L’article explique pourtant bien que les troubles psychiques touchent deux millions de belges, que la réalité quotidienne est loin des quelques affaires dramatiques qui ont défrayé la chronique, alors pourquoi saper un bon travail journalistique par une accroche simpliste qui joue sur des préjugés effrayants? Surtout quand on sait que beaucoup de gens ne liront que ça.

Et même des soins psychiatriques!

Entendu dans l’émission Cash sur France 2, à propos d’un homme dont l’industrie du tabac veut détruire la réputation (c’est la voix off du journaliste, que je cite de mémoire): on a dit qu’il avait volé une bouteille de whisky, frappé sa femme en état d’ivresse et même reçu des soins psychiatriques.

Ici, on ne parle pas d’hospitalisation, ni de psychose ou de délire. Ca ne serait pas une excuse pour stigmatiser la personne, mais disons qu’on ne s’en étonne plus beaucoup. Non, cet homme aurait reçu des soins psychiatriques, voilà tout. Donc il peut très bien avoit été deux fois chez un psychiatre parce qu’il était déprimé ou angoissé. Pour ceux qui font courir ces rumeurs, cela suffirait à décridibiliser quelqu’un, malgré ses diplômes et son expérience professionnelle dans le domaine qui est au coeur du litige. Etant donné le nombre de gens ayant reçus des soins psychiatriques au moins une fois dans leur vie, cette phrase est aussi ridicule que de dire « il aurait même reçu des soins en cardiologie’.  Pire, pour le journaliste, cette rumeur est celle qui est susceptible de lui causer le plus de torts. Il semble qu’il est bien plus grave d’avoir eu un problème psychique, aussi léger soit-il, et de demander une aide médicale que de battre sa femme.

L’horreur absolue

C’est tellement l’horreur absolue d’avoir un enfant autiste.

Hervé Bokobza

http://www.lexpress.fr/actualite/societe/autisme-les-psychanalystes-vont-entrer-en-resistance_1094612.html

L’horreur absolue c’est de réaliser que les « médecins », les « soignants » supposés vous aider considèrent que votre enfant est « l’horreur absolue ».

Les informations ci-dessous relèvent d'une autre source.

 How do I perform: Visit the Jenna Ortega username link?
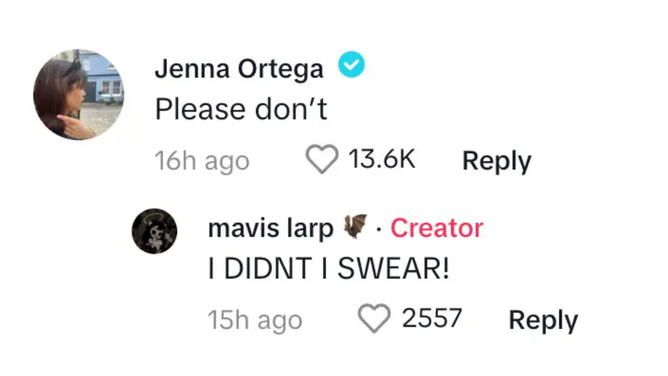coord(239,69)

Hilde Garde, consultante, mère de famille et citoyenne

http://www.soutenonslemur.org/2012/03/21/halte-aux-insultes-des-psychanalystes-colere-apres-les-propos-du-dr-herve-bokobza/

Certes, ces paroles sont sorties de leur contexte, mais on peut les recontextualiser comme on veut, pour moi ça reste inacceptable d’entendre des choses pareilles dans la bouche d’un psychiatre.

Paroles d’un bon père de famille

Soyez vigilants, observez bien le nez et les oreilles des gens et vous repèrerez directement les schizophrènes!! La preuve, c’est un brave parent d’élèves sans reproche qui le dit:

« Je ne comprends pas qu’on ait laissé enseigner un type pareil », s’indigne un parents d’élève : « on le voit tout de suite, qu’il n’est pas comme nous. Rien qu’à son nez ou ses oreilles. Hé ben les gens comme ça, moi, je dis, il faut les butter. Deux fois. Une pour être sûr, et une autre pour être vraiment sûrs. Quand on pense qu’on confie l’éducation de nos enfants à ce genre de monstres, ça donne des envies de meurtre… ».